By establishing a clear standard for open source AI, the organization hopes to provide a benchmark for evaluating AI systems, helping developers, researchers, and users make more informed decisions about the AI tools they create, study, and use.
True open source AI can also uncover potential software vulnerabilities in AI systems, because researchers can see how AI models work behind the scenes. Contrast this approach with an opaque system such as OpenAI's ChatGPT: it's not just a GPT-4o large-scale language model with a fancy interface; it's a proprietary system of interlocking models and filters, whose exact architecture is a closely guarded secret.
According to OSI's project timeline, a stable version of the “open source AI” definition is expected to be announced at the All Things Open 2024 event in Raleigh, North Carolina, in October.
“Innovation without permission”
In a May press release, OSI emphasized the importance of defining what open source AI really means. “AI is different from regular software, which requires all stakeholders to consider how open source principles apply to this field,” said Stefano Maffuri, executive director of OSI. “OSI believes that everyone has the right to maintain ownership and control over their technology. We also recognize that markets will thrive when clear definitions foster transparency, collaboration, and permissionless innovation.”
The organization's latest draft definition goes beyond just the AI model and its weights to encompass the entire system and its components.
For an AI system to qualify as open source, it must provide access to what OSI calls a “preferred format for making modifications.” This includes detailed information about the training data, the full source code used to train and run the system, and the model weights and parameters. All of these elements must be available under an OSI-approved license or terms.
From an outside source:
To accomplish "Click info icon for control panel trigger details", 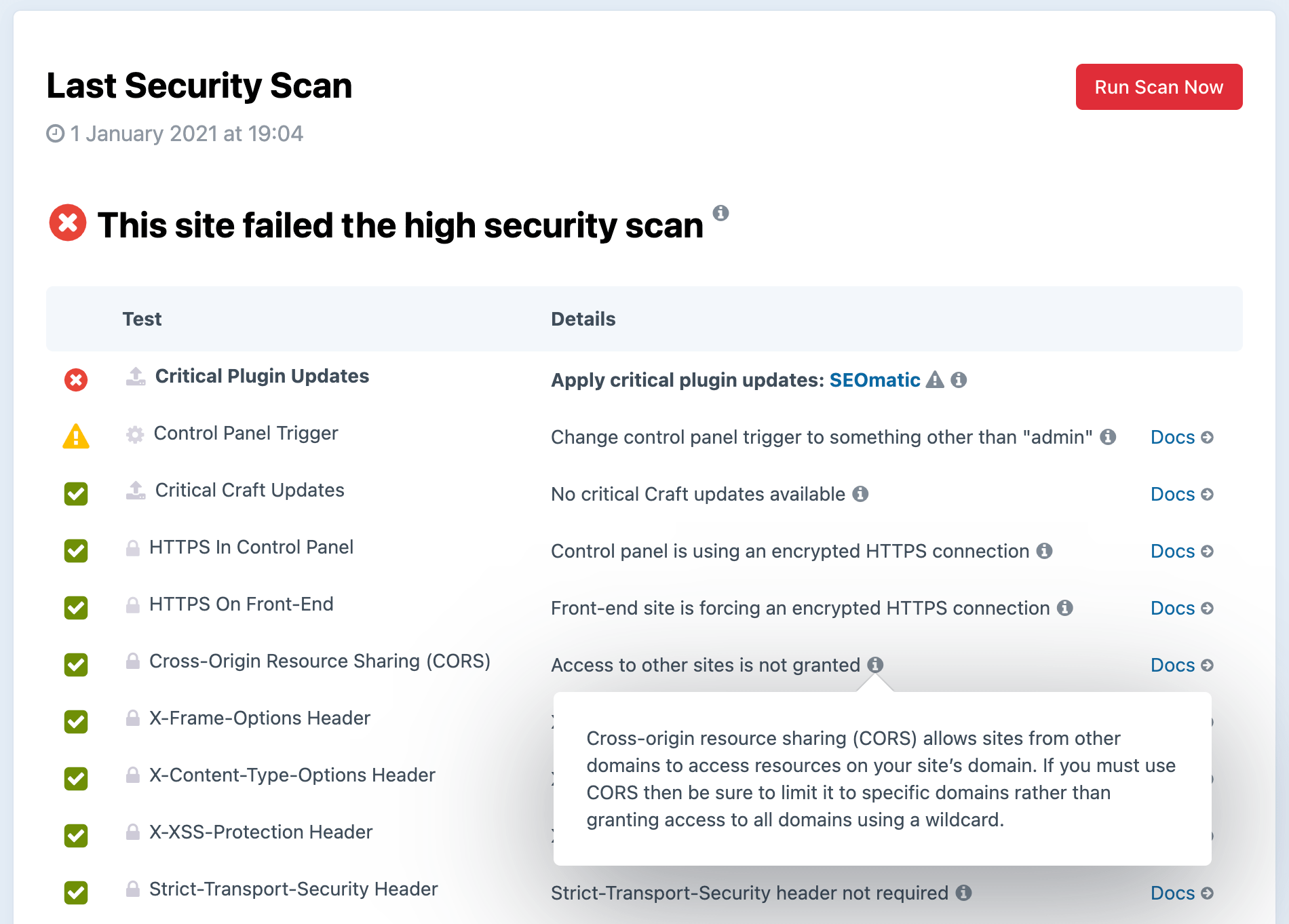I will pyautogui.click(x=1108, y=437).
Notably, the draft does not mandate the publication of raw training data, but instead calls for “data information” – detailed metadata about the training data and methods, including information about data sources, selection criteria, pre-processing techniques, and other relevant details that would allow a skilled person to reproduce a similar system.
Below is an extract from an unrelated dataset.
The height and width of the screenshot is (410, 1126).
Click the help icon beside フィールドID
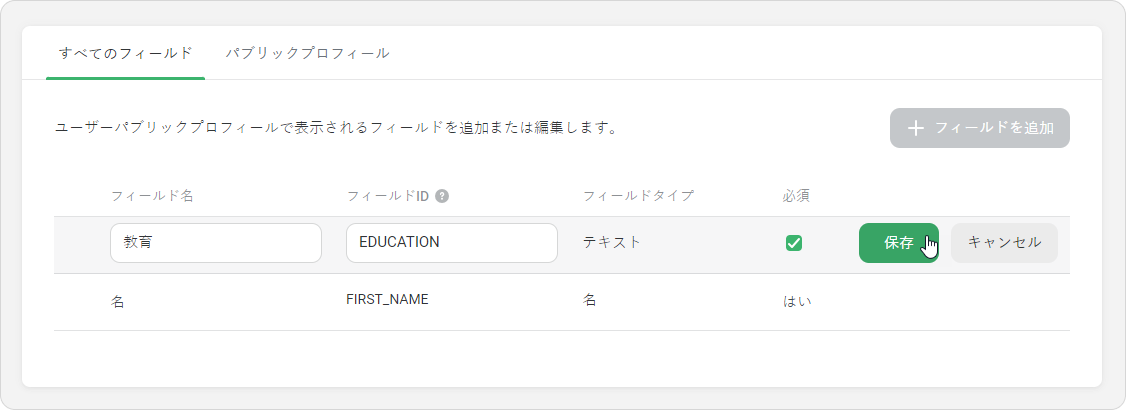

The “data information” approach aims to provide transparency and reproducibility without necessarily publishing the actual datasets, ostensibly addressing potential privacy and copyright concerns while upholding open source principles, although that specific point may be more controversial.
“The most interesting thing about[this definition]is that it doesn't allow for the publication of training data,” independent AI researcher Simon Willison said in a brief interview with Ars about the OSI proposal. “It's an extremely pragmatic approach. If it didn't, there would be very few competent 'open source' models.”